MIS 9003 – Prof. Min-Seok Pang

Week 4 Reading Summary – Chi et al.(2010) – Xi Wu

Chi et al. (2010). Information technology, network structure, and competitive action. Information Systems Research, 21(3), 543-570.

Researchers in competitive dynamics have demonstrated that firms that carry out intense, complex, and heterogeneous competitive actions exhibit better performance. However, there is a need to understand factors that enable firms to undertake competitive actions. This study focuses on the sparse-versus-dense network structure of inter-organizational networks and aim to theoretically and empirically investigate how these contrasting types of network structure interact with IT to influence firm competitive behavior. They argue that firms could benefit from both types of network structure, but the extent to which they exploit their network positions is contingent upon their use of IT.

This paper extends the AMC framework to the action repertoire level of analysis by examining how a firm’s network structure interacts with its use of IT system to jointly influence the firm’s competitive behavior through increasing the firm’s awareness of opportunities for developing new competitive actions and its capability and motivation to act on the opportunities.
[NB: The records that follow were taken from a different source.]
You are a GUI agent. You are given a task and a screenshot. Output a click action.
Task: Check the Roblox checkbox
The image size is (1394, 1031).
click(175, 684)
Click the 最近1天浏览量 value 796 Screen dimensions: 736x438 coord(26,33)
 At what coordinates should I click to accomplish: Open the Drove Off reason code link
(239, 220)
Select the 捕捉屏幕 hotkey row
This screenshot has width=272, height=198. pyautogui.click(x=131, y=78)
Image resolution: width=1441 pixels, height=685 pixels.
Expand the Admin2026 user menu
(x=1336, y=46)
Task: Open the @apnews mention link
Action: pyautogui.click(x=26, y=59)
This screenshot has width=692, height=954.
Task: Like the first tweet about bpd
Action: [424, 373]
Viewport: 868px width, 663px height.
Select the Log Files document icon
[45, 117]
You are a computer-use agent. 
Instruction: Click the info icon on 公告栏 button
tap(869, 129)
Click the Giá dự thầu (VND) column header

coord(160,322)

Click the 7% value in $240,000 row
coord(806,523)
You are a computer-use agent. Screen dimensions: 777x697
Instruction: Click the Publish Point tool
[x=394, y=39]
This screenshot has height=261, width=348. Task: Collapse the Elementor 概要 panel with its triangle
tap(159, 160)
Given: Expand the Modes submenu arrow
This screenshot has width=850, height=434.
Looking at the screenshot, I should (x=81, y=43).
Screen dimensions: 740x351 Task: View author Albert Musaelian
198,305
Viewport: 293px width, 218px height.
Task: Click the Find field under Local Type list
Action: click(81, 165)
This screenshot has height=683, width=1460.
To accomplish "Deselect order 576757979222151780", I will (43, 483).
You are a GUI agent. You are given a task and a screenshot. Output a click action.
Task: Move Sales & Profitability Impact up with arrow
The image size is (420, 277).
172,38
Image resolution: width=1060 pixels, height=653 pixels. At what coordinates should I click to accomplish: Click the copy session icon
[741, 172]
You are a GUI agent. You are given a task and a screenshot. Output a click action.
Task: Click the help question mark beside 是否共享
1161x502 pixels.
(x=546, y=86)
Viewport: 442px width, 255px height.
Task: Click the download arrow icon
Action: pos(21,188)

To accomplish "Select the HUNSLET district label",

They tested the hypotheses on a sample of firms from the global automobile industry, about 12 major automakers over 16 years from 1988 to 2003. They find that network structure rich in structural holes has a positive direct effect on firms’ ability to introduce a greater number and a wider range of competitive actions. However, the effect of dense network structure is contingent on firms’ IT-enabled capability. Firms benefit from dense network structure only when they develop a strong IT-enabled capability. Our results suggest that IT-enabled capability plays both a substitutive role, when firms do not have advantageous access to brokerage opportunities, and a complementary role, when firms are embedded in dense network structure, in the relationship between network structure and competitive actions.